*** Data for analysis ***

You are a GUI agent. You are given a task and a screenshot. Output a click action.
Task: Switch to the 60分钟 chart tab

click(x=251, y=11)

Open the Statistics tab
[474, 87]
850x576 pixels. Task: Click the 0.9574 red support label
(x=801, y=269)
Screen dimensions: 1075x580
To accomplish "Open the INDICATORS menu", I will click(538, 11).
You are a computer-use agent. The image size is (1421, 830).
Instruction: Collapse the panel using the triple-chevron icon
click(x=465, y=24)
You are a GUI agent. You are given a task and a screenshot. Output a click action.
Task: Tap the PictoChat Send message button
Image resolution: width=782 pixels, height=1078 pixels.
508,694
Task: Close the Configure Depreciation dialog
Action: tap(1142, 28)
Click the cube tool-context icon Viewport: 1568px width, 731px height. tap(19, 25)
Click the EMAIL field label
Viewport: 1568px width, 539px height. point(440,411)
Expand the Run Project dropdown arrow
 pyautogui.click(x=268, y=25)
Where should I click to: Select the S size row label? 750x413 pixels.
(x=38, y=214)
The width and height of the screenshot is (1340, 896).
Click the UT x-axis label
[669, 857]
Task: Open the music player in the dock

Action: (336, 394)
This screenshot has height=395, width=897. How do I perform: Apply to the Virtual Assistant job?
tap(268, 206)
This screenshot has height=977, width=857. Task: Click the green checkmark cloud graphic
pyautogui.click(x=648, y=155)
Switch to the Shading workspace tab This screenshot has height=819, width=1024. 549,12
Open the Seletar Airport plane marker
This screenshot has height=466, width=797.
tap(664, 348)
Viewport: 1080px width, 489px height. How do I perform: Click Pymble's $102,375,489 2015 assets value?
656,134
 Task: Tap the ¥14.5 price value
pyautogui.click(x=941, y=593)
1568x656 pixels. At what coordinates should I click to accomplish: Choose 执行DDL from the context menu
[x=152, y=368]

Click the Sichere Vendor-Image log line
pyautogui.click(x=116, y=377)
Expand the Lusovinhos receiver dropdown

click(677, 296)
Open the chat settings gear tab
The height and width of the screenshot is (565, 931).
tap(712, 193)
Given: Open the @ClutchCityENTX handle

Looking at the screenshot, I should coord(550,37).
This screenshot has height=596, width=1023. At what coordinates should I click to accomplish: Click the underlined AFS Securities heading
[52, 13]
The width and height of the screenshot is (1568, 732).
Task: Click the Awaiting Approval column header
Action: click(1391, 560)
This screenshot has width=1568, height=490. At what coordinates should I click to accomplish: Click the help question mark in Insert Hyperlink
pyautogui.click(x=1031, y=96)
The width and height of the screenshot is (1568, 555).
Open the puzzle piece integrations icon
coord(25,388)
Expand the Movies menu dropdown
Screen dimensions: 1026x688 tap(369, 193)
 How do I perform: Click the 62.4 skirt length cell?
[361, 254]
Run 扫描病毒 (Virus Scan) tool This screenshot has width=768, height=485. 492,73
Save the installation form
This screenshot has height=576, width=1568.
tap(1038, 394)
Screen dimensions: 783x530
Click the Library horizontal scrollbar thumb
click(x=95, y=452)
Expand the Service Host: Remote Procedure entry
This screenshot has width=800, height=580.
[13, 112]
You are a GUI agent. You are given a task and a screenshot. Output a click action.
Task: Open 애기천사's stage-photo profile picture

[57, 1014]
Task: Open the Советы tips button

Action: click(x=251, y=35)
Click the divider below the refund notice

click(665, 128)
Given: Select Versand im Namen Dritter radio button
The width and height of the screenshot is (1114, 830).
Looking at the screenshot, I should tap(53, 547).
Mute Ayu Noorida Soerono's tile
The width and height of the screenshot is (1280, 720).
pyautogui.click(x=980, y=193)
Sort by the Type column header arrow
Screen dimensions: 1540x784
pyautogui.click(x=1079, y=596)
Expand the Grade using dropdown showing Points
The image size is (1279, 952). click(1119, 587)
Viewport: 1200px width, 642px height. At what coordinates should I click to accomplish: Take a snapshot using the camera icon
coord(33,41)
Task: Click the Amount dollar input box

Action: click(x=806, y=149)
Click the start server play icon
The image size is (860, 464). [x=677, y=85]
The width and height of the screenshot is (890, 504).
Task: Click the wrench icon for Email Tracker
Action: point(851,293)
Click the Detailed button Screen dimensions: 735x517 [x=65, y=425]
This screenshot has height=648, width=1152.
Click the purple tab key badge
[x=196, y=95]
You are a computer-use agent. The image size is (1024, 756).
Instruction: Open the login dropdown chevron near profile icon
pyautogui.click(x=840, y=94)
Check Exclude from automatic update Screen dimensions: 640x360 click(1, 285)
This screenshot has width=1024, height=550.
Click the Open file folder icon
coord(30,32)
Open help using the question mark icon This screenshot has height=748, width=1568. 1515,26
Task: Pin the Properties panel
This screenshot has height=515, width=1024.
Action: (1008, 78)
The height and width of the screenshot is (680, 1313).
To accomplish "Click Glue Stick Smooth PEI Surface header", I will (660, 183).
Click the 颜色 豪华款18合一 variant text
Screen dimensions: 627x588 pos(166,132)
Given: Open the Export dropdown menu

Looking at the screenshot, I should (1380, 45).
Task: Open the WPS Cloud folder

*** End of Data for analysis ***

* _What is expected_: Nothing is to be left out, and every entry is to be transcribed exactly.

* _Worked solution_:
You are a GUI agent. You are given a task and a screenshot. Output a click action.
Task: Switch to the 60分钟 chart tab

click(x=251, y=11)

Open the Statistics tab
[474, 87]
850x576 pixels. Task: Click the 0.9574 red support label
(x=801, y=269)
Screen dimensions: 1075x580
To accomplish "Open the INDICATORS menu", I will click(538, 11).
You are a computer-use agent. The image size is (1421, 830).
Instruction: Collapse the panel using the triple-chevron icon
click(x=465, y=24)
You are a GUI agent. You are given a task and a screenshot. Output a click action.
Task: Tap the PictoChat Send message button
Image resolution: width=782 pixels, height=1078 pixels.
508,694
Task: Close the Configure Depreciation dialog
Action: tap(1142, 28)
Click the cube tool-context icon Viewport: 1568px width, 731px height. tap(19, 25)
Click the EMAIL field label
Viewport: 1568px width, 539px height. point(440,411)
Expand the Run Project dropdown arrow
 pyautogui.click(x=268, y=25)
Where should I click to: Select the S size row label? 750x413 pixels.
(x=38, y=214)
The width and height of the screenshot is (1340, 896).
Click the UT x-axis label
[669, 857]
Task: Open the music player in the dock

Action: (336, 394)
This screenshot has height=395, width=897. How do I perform: Apply to the Virtual Assistant job?
tap(268, 206)
This screenshot has height=977, width=857. Task: Click the green checkmark cloud graphic
pyautogui.click(x=648, y=155)
Switch to the Shading workspace tab This screenshot has height=819, width=1024. 549,12
Open the Seletar Airport plane marker
This screenshot has height=466, width=797.
tap(664, 348)
Viewport: 1080px width, 489px height. How do I perform: Click Pymble's $102,375,489 2015 assets value?
656,134
 Task: Tap the ¥14.5 price value
pyautogui.click(x=941, y=593)
1568x656 pixels. At what coordinates should I click to accomplish: Choose 执行DDL from the context menu
[x=152, y=368]

Click the Sichere Vendor-Image log line
pyautogui.click(x=116, y=377)
Expand the Lusovinhos receiver dropdown

click(677, 296)
Open the chat settings gear tab
The height and width of the screenshot is (565, 931).
tap(712, 193)
Given: Open the @ClutchCityENTX handle

Looking at the screenshot, I should coord(550,37).
This screenshot has height=596, width=1023. At what coordinates should I click to accomplish: Click the underlined AFS Securities heading
[52, 13]
The width and height of the screenshot is (1568, 732).
Task: Click the Awaiting Approval column header
Action: click(1391, 560)
This screenshot has width=1568, height=490. At what coordinates should I click to accomplish: Click the help question mark in Insert Hyperlink
pyautogui.click(x=1031, y=96)
The width and height of the screenshot is (1568, 555).
Open the puzzle piece integrations icon
coord(25,388)
Expand the Movies menu dropdown
Screen dimensions: 1026x688 tap(369, 193)
 How do I perform: Click the 62.4 skirt length cell?
[361, 254]
Run 扫描病毒 (Virus Scan) tool This screenshot has width=768, height=485. 492,73
Save the installation form
This screenshot has height=576, width=1568.
tap(1038, 394)
Screen dimensions: 783x530
Click the Library horizontal scrollbar thumb
click(x=95, y=452)
Expand the Service Host: Remote Procedure entry
This screenshot has width=800, height=580.
[13, 112]
You are a GUI agent. You are given a task and a screenshot. Output a click action.
Task: Open 애기천사's stage-photo profile picture

[57, 1014]
Task: Open the Советы tips button

Action: click(x=251, y=35)
Click the divider below the refund notice

click(665, 128)
Given: Select Versand im Namen Dritter radio button
The width and height of the screenshot is (1114, 830).
Looking at the screenshot, I should tap(53, 547).
Mute Ayu Noorida Soerono's tile
The width and height of the screenshot is (1280, 720).
pyautogui.click(x=980, y=193)
Sort by the Type column header arrow
Screen dimensions: 1540x784
pyautogui.click(x=1079, y=596)
Expand the Grade using dropdown showing Points
The image size is (1279, 952). click(1119, 587)
Viewport: 1200px width, 642px height. At what coordinates should I click to accomplish: Take a snapshot using the camera icon
coord(33,41)
Task: Click the Amount dollar input box

Action: click(x=806, y=149)
Click the start server play icon
The image size is (860, 464). [x=677, y=85]
The width and height of the screenshot is (890, 504).
Task: Click the wrench icon for Email Tracker
Action: point(851,293)
Click the Detailed button Screen dimensions: 735x517 [x=65, y=425]
This screenshot has height=648, width=1152.
Click the purple tab key badge
[x=196, y=95]
You are a computer-use agent. The image size is (1024, 756).
Instruction: Open the login dropdown chevron near profile icon
pyautogui.click(x=840, y=94)
Check Exclude from automatic update Screen dimensions: 640x360 click(1, 285)
This screenshot has width=1024, height=550.
Click the Open file folder icon
coord(30,32)
Open help using the question mark icon This screenshot has height=748, width=1568. 1515,26
Task: Pin the Properties panel
This screenshot has height=515, width=1024.
Action: (1008, 78)
The height and width of the screenshot is (680, 1313).
To accomplish "Click Glue Stick Smooth PEI Surface header", I will (660, 183).
Click the 颜色 豪华款18合一 variant text
Screen dimensions: 627x588 pos(166,132)
Given: Open the Export dropdown menu

Looking at the screenshot, I should (1380, 45).
Task: Open the WPS Cloud folder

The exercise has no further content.